Dugaan keterlibatan Olly Dondokambey dalam kasus korupsi P3SON Hambalang mencuat dalam surat dakwaan para terdakwa kasus tersebut. Terlebih dalam amar putusan dua terdakwa Deddy Kusdinar dan Teuku Bagus Mohammad Noor disebutkan bahwa Bendahara Umum PDI Perjuangan itu terbukti menerima uang suap sebesar Rp2,5 miliar dari proyek P3SON, selaku anggota Badan Anggaran (Banggar) DPR-RI.
 
Hakim menyebut suap tersebut berkaitan dengan pengurusan proses anggaran proyek P3SON yang tengah dibahas di Badan Anggaran (Banggar) DPR. Sebab, melalui Banggar DPR anggaran proyek yang awalnya single years menjadi multiyears itu, meningkat  drastis jumlah anggarannya dari semula hanya Rp125 miliar menggelembung menjadi Rp2,5 triliun.
 
Sedangkan kasus Gubernur Ahok tadi terbongkar dari hasil pemeriksaan BPK (Badan Pemeriksa Keuangan).
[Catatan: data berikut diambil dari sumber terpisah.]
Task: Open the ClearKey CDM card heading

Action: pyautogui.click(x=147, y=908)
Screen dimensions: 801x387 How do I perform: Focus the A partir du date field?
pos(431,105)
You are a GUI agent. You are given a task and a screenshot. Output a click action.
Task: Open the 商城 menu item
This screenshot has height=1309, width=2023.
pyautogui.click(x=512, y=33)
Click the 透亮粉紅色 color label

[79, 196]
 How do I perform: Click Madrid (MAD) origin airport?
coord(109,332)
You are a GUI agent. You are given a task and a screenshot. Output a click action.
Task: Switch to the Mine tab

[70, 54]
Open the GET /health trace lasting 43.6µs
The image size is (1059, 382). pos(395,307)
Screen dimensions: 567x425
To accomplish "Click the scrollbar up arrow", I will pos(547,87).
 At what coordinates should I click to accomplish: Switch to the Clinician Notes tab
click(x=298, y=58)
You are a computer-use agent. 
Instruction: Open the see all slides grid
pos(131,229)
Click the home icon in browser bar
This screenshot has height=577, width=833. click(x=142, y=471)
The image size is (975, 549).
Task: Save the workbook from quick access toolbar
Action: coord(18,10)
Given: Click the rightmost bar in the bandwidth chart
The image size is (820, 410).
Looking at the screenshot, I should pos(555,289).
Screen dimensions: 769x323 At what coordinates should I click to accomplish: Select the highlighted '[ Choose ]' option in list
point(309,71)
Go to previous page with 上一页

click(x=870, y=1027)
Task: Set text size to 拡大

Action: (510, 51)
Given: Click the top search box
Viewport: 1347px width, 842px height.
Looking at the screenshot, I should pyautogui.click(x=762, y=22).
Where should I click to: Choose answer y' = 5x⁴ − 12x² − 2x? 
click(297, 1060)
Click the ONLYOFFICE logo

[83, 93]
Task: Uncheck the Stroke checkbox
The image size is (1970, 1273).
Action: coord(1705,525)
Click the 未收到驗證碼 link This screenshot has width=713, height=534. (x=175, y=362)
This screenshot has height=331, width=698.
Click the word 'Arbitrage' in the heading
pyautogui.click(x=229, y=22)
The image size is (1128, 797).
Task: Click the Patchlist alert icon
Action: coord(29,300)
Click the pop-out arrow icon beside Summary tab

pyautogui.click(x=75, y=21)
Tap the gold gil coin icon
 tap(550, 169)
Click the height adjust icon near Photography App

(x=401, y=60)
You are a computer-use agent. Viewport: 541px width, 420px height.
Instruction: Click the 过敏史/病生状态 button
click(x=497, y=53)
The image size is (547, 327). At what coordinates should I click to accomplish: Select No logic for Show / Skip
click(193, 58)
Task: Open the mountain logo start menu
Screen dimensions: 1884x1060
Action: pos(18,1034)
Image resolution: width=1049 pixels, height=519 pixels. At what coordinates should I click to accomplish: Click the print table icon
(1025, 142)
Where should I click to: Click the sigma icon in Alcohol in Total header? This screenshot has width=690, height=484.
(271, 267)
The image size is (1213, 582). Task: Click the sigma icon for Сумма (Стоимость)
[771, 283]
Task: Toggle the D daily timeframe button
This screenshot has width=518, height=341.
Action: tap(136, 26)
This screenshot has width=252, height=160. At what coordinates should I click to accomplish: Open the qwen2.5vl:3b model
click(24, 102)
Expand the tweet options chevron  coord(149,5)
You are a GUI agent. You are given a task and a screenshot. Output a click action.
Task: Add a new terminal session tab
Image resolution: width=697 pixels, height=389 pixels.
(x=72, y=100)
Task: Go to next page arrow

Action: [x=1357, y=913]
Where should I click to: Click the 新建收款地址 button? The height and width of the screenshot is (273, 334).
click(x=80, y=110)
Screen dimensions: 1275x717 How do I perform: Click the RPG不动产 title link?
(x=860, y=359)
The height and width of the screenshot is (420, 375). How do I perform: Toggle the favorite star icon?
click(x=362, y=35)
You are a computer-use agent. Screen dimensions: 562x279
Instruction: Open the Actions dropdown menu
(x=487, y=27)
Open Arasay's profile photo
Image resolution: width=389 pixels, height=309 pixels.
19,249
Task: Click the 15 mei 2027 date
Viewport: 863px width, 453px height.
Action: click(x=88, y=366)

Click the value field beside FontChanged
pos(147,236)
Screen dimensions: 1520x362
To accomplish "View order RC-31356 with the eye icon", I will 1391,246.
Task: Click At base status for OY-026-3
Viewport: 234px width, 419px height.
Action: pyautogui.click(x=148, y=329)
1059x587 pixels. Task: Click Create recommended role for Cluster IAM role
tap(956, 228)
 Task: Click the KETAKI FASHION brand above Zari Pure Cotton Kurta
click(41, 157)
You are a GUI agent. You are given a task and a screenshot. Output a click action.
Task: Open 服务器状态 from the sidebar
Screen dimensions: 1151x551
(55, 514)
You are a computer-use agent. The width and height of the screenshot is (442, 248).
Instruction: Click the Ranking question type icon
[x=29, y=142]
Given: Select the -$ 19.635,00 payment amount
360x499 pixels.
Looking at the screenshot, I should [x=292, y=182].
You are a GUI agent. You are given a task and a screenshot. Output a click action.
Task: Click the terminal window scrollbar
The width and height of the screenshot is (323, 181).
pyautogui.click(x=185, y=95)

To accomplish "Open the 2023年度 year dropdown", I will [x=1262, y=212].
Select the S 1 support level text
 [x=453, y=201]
Awal Desember 2015, BPK menyerahkan hasil audit yang dilakukan institusi itu atas pembelian lahan RS Sumber Waras oleh Pemda DKI, kepada KPK.
 
Dalam temuannya, BPK menyebut Gubernur DKI Basuki Tjahaja Purnama (Ahok) bersalah dalam pembelian lahan 3,6 hektare RS Sumber Waras sebesar Rp 755 Miliar
 
Menurut BPK, dalam proses pembelian lahan tersebut setidaknya terdapat enam penyimpangan yang tak sesuai aturan.
 
Poin yang menurut BPK paling fatal soal Nilai Jual Objek Pajak (NJOP) R.S Sumber Waras yang mencapai Rp20.755.000 per meter. Padahal versi BPK, seharusnya NJOP untuk tanah yang berlokasi di Jalan Tomang Utara, Jakarta itu hanya Rp7.440.000.  
 
Sejak awal Gubernur Ahok memang terlihat seakan memaksa untuk meloloskan mega-proyek R.S. Sumber Waras ke dalam APBD perubahan Pemda DKI 2014. Hubungan Gubernur Ahok pun tampak sangat akrab dengan Nyonya Kartini Muljadi, Ketua Yayasan R.S.Sumber Waras, pemilik lahan.
 
Malah kabar yang beredar menyebutkan Gubernur Ahok dan Nyonya Kartini Muljadi lebih dulu membuat kesepakatahan besaran NJOP lahan RS Sumber Waras sebesar Rp 20.755.000. Padahal yang punya hak menentukan NJOP di DKI Jakarta adalah Dinas Penilaian Pajak Pemda Provinsi Jakarta. Bukan Ahok. Pantaslah Gubernur Ahok akan jadi pasien KPK.